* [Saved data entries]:
--- START ---
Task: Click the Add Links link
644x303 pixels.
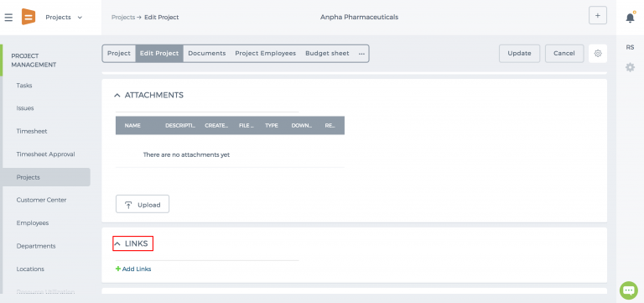Action: (133, 269)
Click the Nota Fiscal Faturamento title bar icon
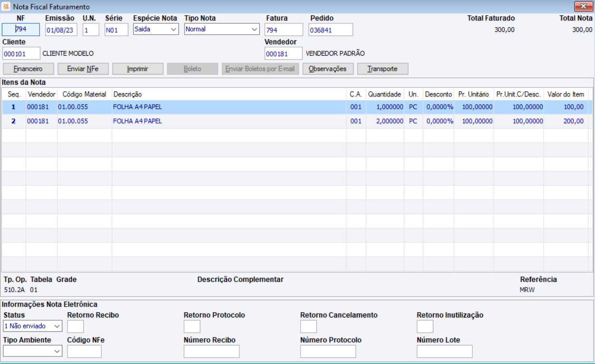 (6, 7)
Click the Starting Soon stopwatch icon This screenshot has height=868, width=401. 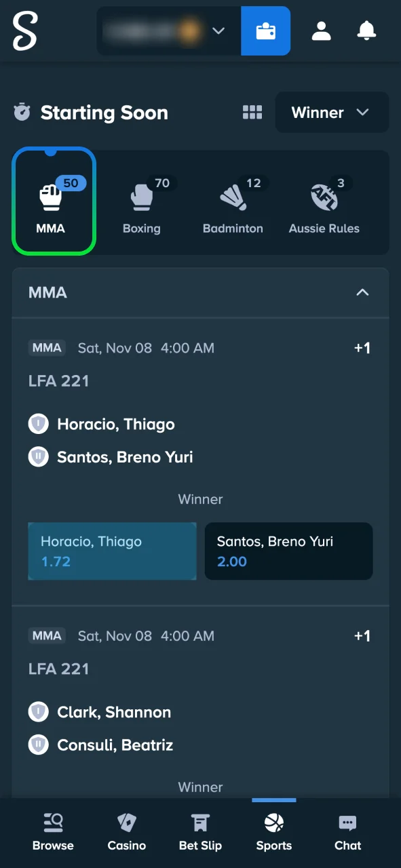[x=22, y=113]
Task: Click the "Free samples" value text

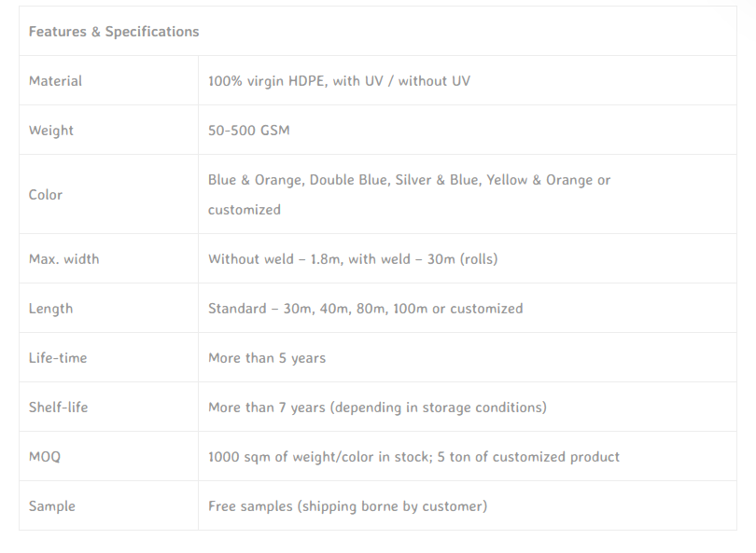Action: coord(249,506)
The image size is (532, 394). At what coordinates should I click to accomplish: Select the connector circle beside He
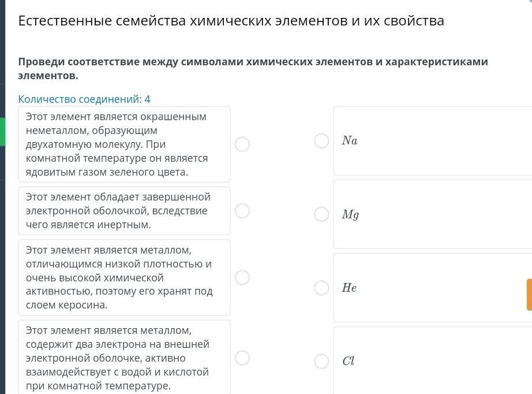click(321, 288)
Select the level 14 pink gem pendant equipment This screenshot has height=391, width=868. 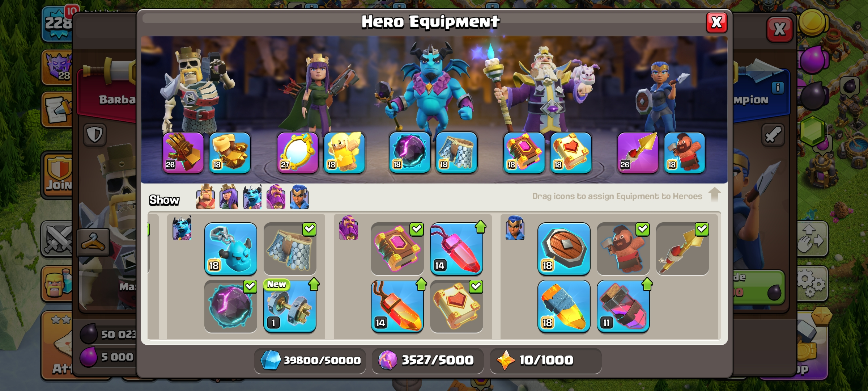(456, 249)
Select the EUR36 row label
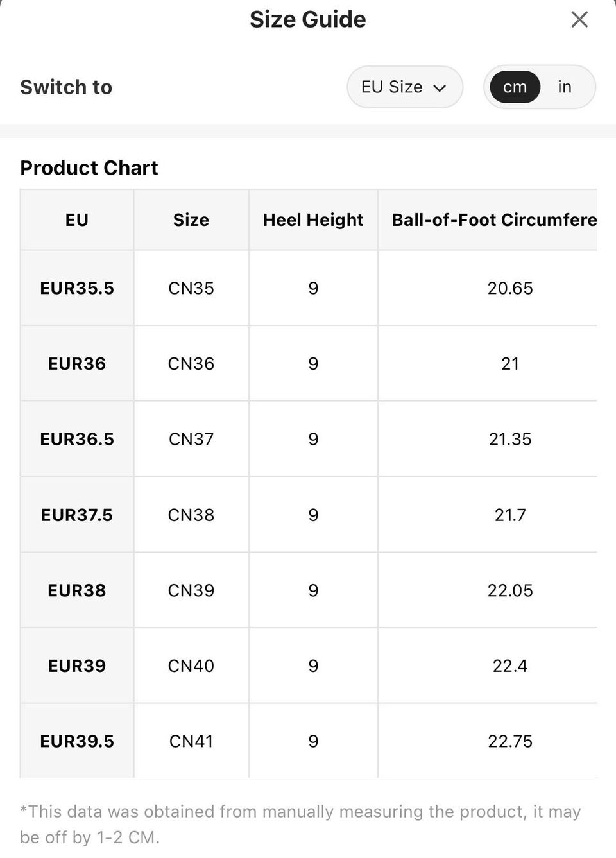 pyautogui.click(x=77, y=363)
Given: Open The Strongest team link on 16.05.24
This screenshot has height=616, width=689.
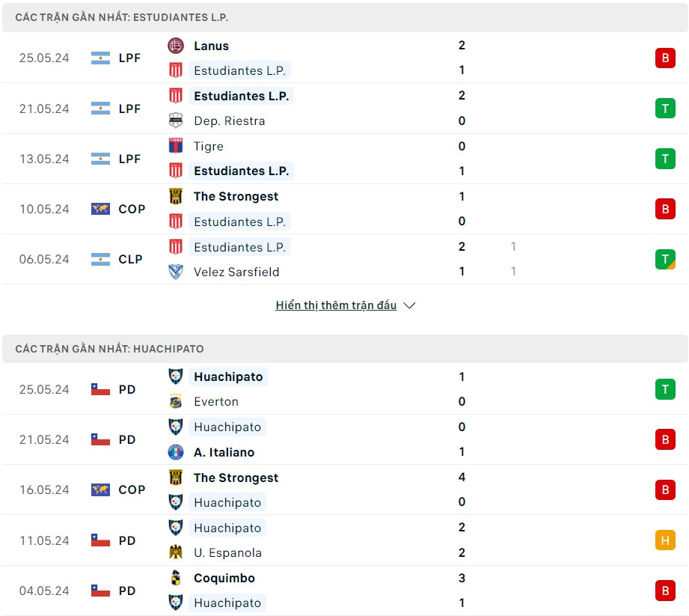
--- END ---
* [Work instructions]: Copy out the lines of the data where the word "link" can be found.

* [Problem solution]:
Task: Click the Add Links link
Given: Open The Strongest team link on 16.05.24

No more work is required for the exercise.